9/9/10 - Heartbreak
Before I go any further with this entry, I just want to warn you about the content. Please remember this is my therapy for depression at the moment so it may make for upsetting reading, as it is brutally honest. Better out than in though as they say!?
OK guys, I'll come clean. There is a bit of acting going on in this photo.
However, many of us have experienced real heartbreak in one way or another in our lives. If you haven't, I hope you never have to feel it.
It is better to have loved and lost then to have never loved at all.

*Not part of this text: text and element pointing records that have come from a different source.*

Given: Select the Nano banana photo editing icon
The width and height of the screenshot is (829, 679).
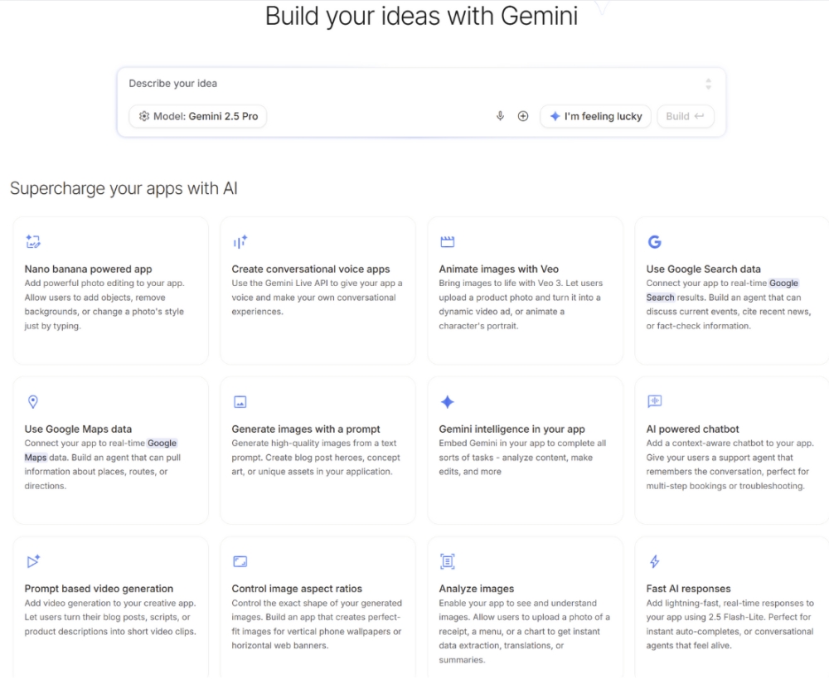Looking at the screenshot, I should point(33,241).
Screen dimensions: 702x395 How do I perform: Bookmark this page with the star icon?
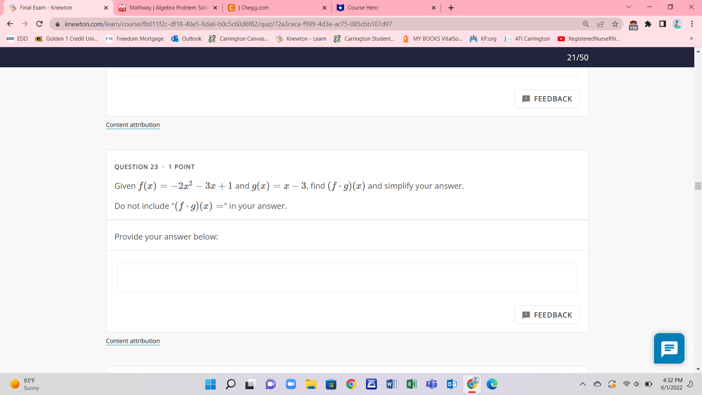tap(615, 24)
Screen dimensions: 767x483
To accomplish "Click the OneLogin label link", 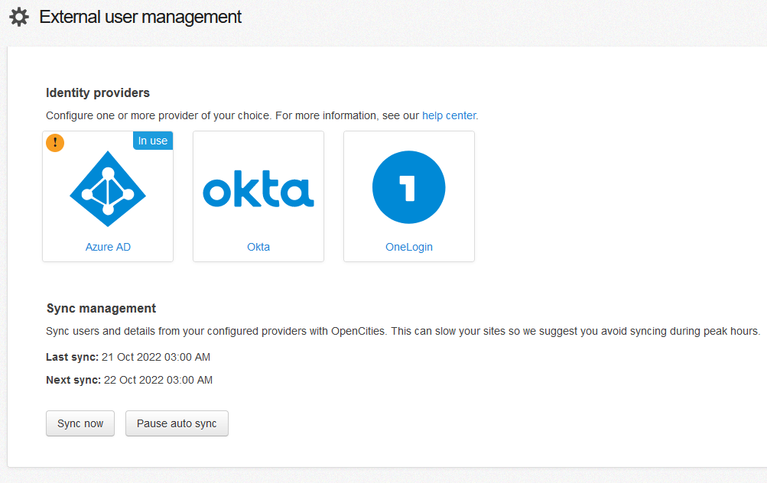I will point(408,246).
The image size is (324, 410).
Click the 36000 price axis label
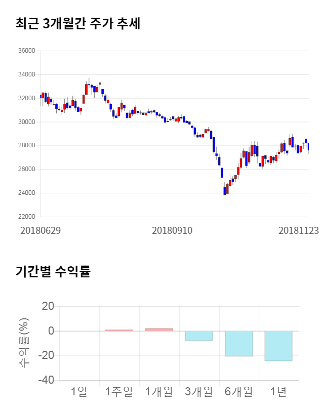tap(26, 51)
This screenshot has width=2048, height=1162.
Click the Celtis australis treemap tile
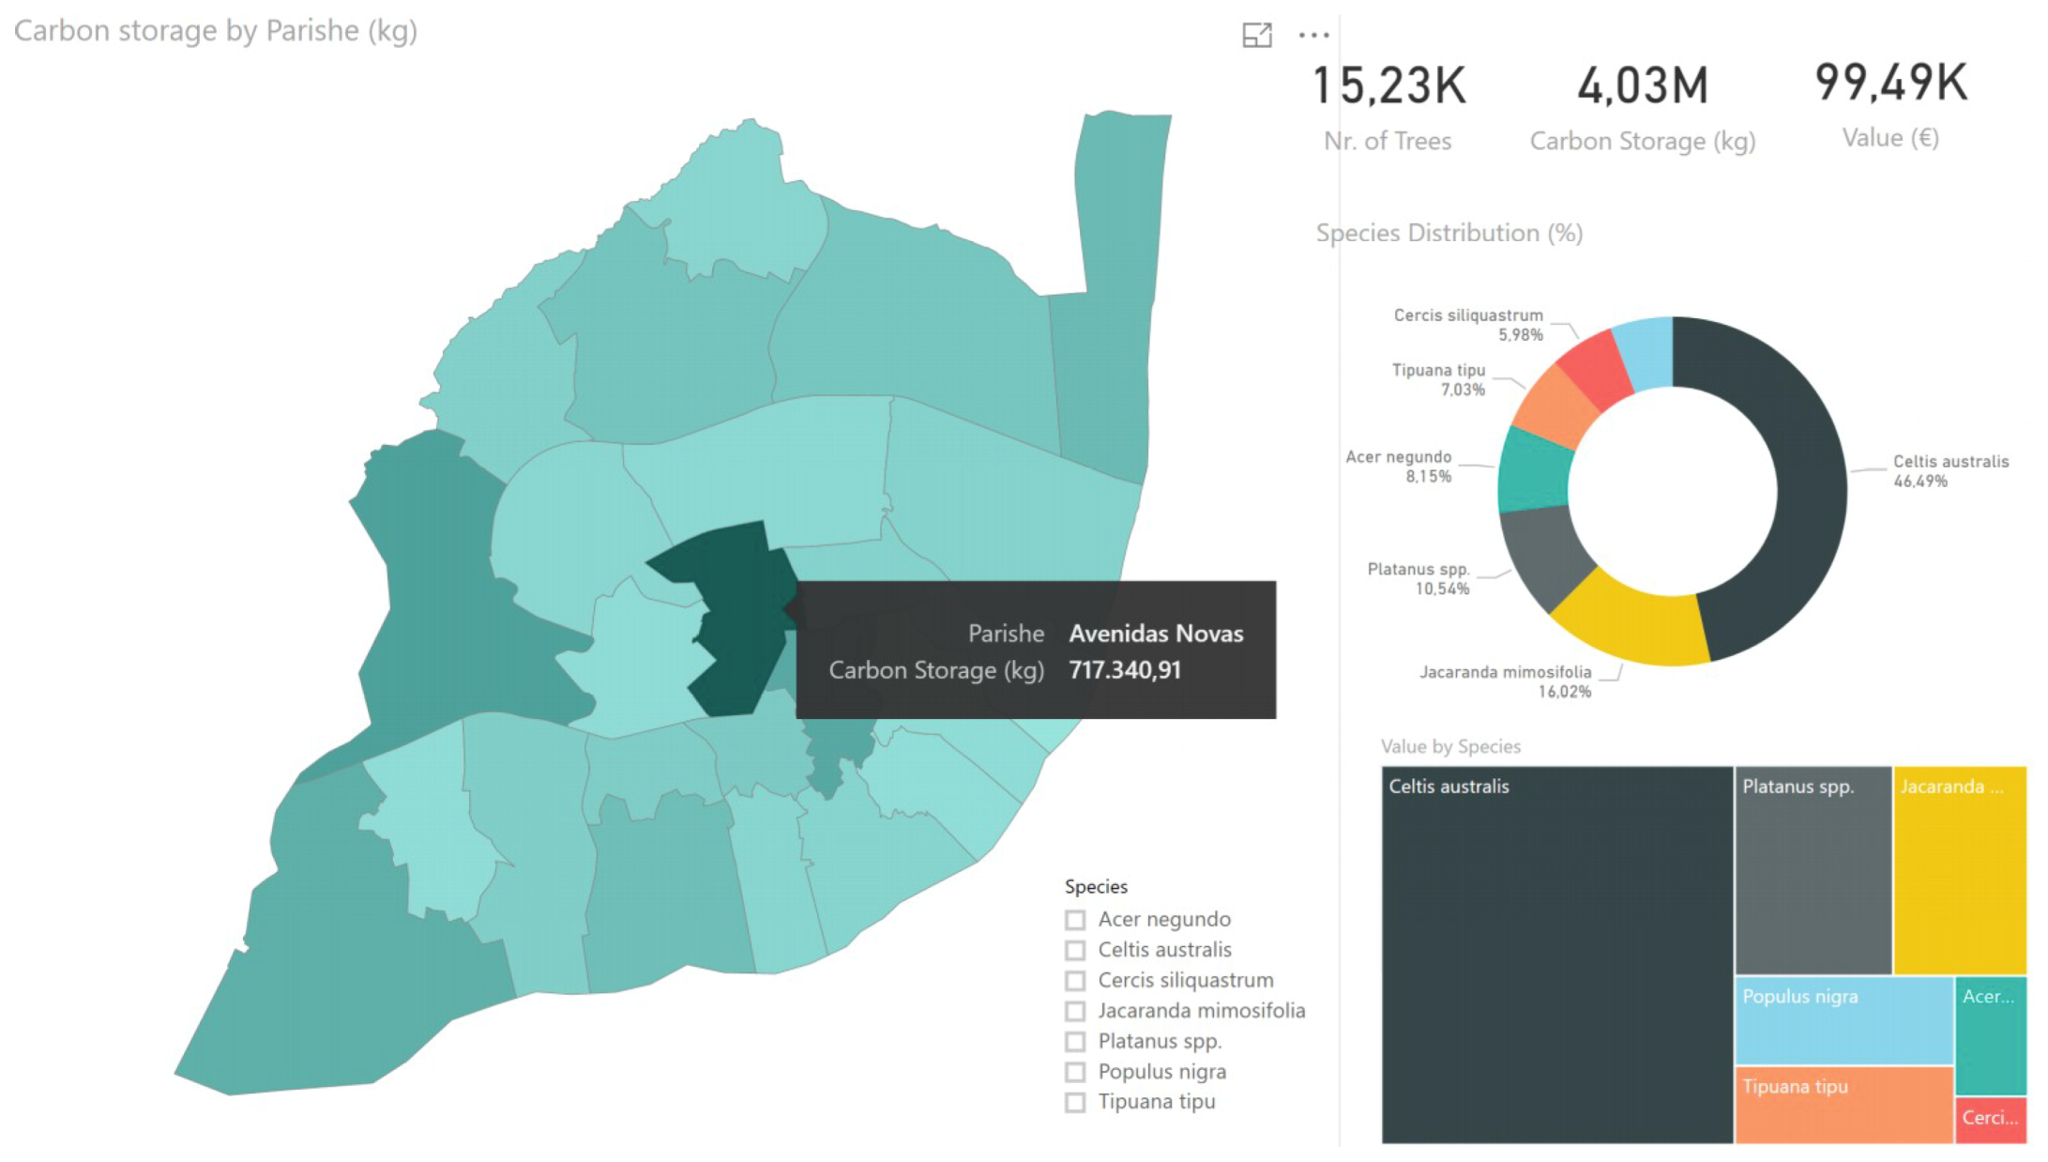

I take issue with this statement. If someone could have told me at the start of my relationships about how much heartbreak I would suffer at the end, I would have stopped to think for a moment.
My last relationship ended about 3 years ago and I still get reminders of that horrendous heartbreak to this day. To have someone you love be honest with you and say they are not in love with you anymore, is the most devastating thing you will ever hear.
I don't remember what I did with myself for the next month or so because I was completely numb. Physically and emotionally. I haven't been the same person since really.
I'm still friends with her and I wish her all the best. She couldn't help how she felt. I would rather have her honesty than pity.
Don't get me wrong, I don't cry myself to sleep about it every night. Occasionally though, something will remind me of my feelings at the time and my heart sinks.
Maybe I will move on someday soon but I never want to go through that ache again. Catch 22 I guess!